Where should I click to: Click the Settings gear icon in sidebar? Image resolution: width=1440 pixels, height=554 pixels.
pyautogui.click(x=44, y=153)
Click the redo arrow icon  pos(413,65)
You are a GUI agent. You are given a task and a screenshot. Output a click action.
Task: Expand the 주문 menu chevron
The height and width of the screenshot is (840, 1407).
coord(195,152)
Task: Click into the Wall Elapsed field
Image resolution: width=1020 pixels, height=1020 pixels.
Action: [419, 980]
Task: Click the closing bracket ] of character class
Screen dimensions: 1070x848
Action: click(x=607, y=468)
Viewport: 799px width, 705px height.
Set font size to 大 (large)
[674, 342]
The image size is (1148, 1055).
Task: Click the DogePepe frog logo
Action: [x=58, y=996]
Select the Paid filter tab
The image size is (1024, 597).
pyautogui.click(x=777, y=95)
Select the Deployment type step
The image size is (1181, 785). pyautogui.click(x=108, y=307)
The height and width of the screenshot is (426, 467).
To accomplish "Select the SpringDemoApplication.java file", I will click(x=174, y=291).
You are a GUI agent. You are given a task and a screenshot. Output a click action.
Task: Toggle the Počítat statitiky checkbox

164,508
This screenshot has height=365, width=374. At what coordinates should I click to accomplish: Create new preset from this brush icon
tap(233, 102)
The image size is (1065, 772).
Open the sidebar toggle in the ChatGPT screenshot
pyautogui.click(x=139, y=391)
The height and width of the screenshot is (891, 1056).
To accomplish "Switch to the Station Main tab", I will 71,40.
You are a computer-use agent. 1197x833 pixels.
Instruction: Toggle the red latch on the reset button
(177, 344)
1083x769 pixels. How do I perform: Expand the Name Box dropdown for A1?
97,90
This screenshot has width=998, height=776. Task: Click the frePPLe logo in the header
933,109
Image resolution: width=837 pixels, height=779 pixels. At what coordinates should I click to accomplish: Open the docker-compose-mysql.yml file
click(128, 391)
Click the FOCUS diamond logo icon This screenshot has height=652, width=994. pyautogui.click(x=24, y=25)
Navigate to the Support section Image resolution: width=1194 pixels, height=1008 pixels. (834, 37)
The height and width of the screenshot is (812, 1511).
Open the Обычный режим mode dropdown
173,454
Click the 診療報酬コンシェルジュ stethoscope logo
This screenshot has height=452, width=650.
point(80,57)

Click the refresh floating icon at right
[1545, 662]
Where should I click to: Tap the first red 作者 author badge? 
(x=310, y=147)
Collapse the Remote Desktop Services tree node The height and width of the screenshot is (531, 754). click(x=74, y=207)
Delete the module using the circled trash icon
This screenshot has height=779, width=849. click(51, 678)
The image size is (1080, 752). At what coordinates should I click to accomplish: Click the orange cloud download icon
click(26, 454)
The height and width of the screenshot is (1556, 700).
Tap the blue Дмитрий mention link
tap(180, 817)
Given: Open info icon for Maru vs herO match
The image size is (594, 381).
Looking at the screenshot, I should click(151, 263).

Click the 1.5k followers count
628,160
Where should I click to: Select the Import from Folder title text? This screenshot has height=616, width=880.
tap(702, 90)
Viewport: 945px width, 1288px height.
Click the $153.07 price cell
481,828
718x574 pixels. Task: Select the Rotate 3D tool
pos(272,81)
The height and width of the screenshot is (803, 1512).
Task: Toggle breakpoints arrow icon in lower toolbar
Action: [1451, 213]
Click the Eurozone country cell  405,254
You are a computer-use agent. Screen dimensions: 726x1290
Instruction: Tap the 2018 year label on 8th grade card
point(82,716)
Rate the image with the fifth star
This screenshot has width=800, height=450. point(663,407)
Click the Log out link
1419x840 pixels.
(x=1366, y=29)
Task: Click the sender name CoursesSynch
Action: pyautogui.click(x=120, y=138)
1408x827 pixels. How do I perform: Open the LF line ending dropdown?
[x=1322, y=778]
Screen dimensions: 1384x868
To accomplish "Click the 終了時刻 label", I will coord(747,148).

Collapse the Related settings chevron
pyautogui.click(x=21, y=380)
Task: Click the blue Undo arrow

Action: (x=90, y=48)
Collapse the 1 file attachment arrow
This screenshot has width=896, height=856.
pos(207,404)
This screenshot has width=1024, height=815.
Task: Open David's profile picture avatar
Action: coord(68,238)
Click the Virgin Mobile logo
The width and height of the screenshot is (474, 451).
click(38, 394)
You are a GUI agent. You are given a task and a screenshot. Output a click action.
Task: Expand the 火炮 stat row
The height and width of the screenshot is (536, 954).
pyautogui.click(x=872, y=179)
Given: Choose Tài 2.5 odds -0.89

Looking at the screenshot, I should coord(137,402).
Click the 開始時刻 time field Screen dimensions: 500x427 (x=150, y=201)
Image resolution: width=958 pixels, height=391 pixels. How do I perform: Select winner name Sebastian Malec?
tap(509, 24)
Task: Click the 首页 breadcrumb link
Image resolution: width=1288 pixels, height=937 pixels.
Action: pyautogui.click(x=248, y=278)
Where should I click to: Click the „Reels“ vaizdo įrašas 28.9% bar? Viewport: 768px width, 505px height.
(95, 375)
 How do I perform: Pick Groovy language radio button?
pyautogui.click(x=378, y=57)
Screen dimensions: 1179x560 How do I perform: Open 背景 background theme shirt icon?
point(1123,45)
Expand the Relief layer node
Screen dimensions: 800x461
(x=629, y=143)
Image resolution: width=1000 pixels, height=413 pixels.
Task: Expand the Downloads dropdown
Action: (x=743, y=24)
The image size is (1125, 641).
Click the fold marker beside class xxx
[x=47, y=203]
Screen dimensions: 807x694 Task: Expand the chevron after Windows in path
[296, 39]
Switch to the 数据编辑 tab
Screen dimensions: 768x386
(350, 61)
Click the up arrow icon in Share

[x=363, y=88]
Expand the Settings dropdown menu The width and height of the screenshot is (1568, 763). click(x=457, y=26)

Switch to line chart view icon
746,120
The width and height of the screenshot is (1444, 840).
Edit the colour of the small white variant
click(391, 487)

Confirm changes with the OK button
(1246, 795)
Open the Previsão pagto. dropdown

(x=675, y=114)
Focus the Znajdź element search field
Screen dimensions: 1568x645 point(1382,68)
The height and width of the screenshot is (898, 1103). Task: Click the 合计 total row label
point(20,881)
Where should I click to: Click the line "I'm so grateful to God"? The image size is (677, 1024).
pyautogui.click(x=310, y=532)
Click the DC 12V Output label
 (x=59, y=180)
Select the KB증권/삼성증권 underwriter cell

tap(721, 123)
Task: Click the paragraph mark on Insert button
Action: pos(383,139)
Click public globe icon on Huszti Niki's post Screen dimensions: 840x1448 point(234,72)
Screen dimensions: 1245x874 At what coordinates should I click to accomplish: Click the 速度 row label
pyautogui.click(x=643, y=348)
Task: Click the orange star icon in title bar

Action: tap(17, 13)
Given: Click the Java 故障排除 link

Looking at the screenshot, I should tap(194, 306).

***

◆ Goal of the exercise ◆
Search the data and copy each line containing "will".

◆ Solution below ◆
To accomplish "Select the SpringDemoApplication.java file", I will click(x=174, y=291).
To accomplish "Switch to the Station Main tab", I will 71,40.
To accomplish "Click the 終了時刻 label", I will coord(747,148).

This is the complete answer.